Age is also a factor. Once someone reaches the age of 20, the upper level of the normal range will typically decline by 5 mOsm/kg of water per year.
When testing for diabetes insipidus, fluid intake restrictions may also be ordered in conjunction with a urine osmolality test. In healthy individuals with fluid restrictions, after 12-14 hours, osmolality should exceed 850 mOsm/kg of water.
Based on these normal values, the test results reported by a laboratory may be higher or lower than normal. Healthy kidneys can create urine concentrations of up to 1,400 mOsm/kg of water or have a minimum concentration of 40 mOsm/kg of water, so a medical provider must interpret the results based on a patient’s health.
In general terms, however, here are the conditions that are associated with abnormal urine osmolality.

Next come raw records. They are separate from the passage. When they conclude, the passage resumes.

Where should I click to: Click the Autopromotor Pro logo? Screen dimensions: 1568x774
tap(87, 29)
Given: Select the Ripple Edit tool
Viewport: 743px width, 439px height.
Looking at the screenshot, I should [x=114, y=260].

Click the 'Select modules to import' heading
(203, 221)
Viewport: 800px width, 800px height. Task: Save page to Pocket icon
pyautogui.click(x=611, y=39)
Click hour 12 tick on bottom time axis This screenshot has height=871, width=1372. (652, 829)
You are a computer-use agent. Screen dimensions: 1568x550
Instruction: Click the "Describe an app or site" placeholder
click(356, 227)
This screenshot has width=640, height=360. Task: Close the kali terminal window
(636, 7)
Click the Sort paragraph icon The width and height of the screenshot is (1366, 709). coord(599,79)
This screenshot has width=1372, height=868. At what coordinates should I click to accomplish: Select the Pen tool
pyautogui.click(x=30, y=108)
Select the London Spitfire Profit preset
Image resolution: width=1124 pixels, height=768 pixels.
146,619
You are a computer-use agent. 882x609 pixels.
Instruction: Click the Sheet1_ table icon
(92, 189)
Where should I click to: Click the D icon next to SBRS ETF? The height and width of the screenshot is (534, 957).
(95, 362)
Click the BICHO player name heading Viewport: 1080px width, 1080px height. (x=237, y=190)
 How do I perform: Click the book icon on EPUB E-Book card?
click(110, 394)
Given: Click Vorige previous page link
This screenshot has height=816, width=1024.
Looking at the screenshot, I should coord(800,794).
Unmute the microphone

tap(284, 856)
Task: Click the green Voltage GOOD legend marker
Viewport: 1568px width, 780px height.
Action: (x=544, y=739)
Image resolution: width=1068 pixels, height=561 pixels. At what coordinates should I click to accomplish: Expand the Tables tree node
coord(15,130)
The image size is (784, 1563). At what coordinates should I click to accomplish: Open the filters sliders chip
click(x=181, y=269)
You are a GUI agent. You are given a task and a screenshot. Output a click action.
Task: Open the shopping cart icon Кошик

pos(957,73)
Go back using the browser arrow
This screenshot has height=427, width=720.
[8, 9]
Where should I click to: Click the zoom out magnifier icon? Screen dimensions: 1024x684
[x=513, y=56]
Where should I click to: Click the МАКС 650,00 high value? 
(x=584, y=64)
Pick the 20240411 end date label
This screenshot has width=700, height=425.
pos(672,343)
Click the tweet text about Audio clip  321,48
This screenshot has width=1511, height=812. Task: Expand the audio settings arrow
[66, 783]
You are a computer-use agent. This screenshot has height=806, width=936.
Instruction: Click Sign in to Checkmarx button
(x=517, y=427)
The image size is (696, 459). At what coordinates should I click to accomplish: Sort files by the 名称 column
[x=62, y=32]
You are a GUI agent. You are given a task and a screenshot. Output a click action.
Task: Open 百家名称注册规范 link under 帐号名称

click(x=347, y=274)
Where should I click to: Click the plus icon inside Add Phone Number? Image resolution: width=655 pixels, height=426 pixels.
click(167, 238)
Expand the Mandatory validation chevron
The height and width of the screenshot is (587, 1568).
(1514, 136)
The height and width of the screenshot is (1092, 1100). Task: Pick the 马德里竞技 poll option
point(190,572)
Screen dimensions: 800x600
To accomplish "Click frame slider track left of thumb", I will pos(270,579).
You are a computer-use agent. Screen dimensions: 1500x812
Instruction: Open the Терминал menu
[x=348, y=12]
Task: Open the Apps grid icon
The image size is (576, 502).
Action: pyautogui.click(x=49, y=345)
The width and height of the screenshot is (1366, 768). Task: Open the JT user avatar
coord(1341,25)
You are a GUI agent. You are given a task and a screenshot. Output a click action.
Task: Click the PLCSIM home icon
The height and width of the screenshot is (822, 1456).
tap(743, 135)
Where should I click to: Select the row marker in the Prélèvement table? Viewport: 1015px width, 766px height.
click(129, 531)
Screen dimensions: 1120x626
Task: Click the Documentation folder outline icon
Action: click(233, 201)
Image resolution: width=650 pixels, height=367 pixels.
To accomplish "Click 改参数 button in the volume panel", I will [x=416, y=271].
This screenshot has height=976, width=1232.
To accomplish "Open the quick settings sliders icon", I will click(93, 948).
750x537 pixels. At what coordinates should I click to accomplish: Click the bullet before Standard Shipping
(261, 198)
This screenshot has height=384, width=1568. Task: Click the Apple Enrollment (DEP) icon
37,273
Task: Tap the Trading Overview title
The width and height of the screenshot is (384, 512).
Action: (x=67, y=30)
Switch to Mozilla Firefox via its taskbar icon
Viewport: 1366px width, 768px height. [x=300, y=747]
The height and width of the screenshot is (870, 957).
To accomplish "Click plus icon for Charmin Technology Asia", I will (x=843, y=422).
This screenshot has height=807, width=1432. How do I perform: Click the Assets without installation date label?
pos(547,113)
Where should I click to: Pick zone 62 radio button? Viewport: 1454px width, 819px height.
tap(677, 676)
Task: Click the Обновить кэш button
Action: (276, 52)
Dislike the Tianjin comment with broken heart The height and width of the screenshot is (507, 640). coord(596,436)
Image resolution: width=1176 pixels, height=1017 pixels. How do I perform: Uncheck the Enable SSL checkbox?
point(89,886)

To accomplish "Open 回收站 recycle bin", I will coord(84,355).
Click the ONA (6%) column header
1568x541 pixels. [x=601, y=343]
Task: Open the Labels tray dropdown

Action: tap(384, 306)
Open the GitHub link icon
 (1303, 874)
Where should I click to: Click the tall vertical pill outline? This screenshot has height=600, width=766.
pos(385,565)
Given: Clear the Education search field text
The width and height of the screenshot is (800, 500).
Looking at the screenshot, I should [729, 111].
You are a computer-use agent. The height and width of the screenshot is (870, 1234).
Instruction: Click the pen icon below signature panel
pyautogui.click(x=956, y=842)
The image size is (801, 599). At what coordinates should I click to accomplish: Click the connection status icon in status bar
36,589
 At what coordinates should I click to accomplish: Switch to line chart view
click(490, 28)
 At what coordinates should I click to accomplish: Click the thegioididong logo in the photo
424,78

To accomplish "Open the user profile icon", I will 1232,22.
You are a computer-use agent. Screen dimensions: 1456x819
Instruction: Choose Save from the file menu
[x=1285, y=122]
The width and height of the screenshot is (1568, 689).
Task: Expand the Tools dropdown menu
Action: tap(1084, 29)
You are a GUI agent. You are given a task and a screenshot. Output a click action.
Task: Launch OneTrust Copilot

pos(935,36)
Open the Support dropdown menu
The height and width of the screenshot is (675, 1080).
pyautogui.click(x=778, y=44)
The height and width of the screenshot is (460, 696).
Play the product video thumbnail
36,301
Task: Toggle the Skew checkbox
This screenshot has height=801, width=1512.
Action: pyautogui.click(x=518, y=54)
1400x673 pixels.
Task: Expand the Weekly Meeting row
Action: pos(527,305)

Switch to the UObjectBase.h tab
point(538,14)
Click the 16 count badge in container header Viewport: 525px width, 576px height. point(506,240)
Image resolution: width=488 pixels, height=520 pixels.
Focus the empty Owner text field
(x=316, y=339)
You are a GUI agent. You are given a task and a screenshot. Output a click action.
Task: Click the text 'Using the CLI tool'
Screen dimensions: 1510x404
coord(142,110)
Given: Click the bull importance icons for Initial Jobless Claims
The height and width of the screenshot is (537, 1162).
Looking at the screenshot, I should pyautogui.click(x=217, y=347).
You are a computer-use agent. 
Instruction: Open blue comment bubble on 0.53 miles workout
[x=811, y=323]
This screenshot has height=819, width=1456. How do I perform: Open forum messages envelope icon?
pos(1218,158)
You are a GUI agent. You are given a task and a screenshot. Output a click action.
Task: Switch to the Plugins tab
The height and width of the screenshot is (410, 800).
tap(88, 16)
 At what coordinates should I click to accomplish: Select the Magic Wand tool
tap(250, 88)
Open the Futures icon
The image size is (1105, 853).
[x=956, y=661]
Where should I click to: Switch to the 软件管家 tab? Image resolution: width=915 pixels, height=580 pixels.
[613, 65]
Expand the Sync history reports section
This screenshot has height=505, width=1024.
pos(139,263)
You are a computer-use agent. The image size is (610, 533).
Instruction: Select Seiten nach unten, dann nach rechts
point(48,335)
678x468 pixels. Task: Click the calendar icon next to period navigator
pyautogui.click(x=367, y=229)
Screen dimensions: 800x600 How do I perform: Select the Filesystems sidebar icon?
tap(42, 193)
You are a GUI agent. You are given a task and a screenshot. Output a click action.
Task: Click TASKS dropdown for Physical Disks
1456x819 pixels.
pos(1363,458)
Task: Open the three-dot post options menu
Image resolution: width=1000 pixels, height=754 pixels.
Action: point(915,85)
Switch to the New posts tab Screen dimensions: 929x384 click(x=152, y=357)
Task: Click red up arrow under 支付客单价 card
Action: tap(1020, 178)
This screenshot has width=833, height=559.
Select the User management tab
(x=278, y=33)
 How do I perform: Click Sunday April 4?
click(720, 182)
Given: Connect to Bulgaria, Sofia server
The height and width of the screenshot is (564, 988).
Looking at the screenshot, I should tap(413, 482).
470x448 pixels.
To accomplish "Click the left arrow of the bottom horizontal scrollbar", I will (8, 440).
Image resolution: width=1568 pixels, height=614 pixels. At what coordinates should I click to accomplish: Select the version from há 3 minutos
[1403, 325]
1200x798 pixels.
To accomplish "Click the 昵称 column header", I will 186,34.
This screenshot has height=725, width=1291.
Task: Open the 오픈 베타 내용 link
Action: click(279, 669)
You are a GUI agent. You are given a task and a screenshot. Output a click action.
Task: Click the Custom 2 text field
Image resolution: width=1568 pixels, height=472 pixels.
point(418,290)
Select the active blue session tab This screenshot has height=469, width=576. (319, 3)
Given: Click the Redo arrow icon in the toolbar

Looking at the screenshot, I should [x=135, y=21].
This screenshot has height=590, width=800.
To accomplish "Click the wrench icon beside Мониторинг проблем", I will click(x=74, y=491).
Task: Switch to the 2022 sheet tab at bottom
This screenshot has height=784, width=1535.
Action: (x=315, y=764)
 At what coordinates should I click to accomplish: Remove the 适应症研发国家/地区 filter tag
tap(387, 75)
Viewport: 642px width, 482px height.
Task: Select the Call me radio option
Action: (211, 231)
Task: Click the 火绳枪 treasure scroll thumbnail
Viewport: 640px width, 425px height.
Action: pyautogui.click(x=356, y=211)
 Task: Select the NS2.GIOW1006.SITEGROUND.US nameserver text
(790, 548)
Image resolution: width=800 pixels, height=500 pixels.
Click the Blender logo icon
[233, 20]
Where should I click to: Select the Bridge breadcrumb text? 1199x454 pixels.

If There Is Decreased Urine Osmolality
The most common reason for decreased urine osmolality is an excessive level of fluids being consumed. This may also be achieved with high levels of caffeine intake throughout the day. When fluids are being regularly consumed or forced out of the body because of the action of a diuretic, this can dramatically lower urine osmolality without their being a health issue involved.
Diabetes insipidus urine osmolality is also typically much lower that the normal averages that are reported in this guide. Generally anything under 300 mOsm/kg of water is going to point toward this health condition, but results in the 200 mOsm/kg range is considered a hallmark for diabetes insipidus diagnosis.
Nephrogenic diabetes insipidus will typically have urine osmolality results that are less than 200 mOsm/kg of water even if the clinical signs are pointing toward hypovolemia, which is a decreased blood volume. Central diabetes insipidus will see similar results with water deprivation testing, but will correct itself with the introduction of vasopressin or desmopressin. Another urine osmolality test after hormone introduction may be required to confirm the effectiveness of the treatment.
Before diabetes insipidus will be diagnosed, however, a patient may need to be evaluated for Glomerulonephritis. This condition causes an acute inflammation of the kidney. It can happen for many reasons, but is often created by an immune response. This condition can be prolonged and build gradually like diabetes insipidus or be acute and severe.
If There Is Increased Urine Osmolality
The most common reason for an increased level of urine osmolality is the presence of dehydration. This may also be present when diabetes insipidus is the health issue involved if an individual is not consuming enough fluids. People who are eating a high protein diet may also have an increased level of urine osmolality.
Adrenal insufficiency, glycosuria, and high sodium levels are also known to cause increased urine osmolality levels. SIADH, or Syndrome of Inappropriate Anti-diuretic Hormone Secretion, may also be present if this is the test result.
What To Expect After Your Results Are Reported
The main goal of diabetes insipidus treatment is to avoid dehydration. Your medical provider will take the steps necessary to make sure your fluid intake is appropriate. This may mean changes to your diet, lifestyle changes, and taking medications or hormones to encourage healthy fluid retention.
Underlying conditions which may be causing abnormal urine osmolality levels will also need to be treated. Once these conditions are resolved, the diabetes insipidus may also resolve.
Because results are patient-specific and may be affected by a person’s medical history, only your medical provider can let you know what your diabetes insipidus urine osmolality results mean for you. Discuss what the normal values are, what your results were, and what that means for your health at your next appointment.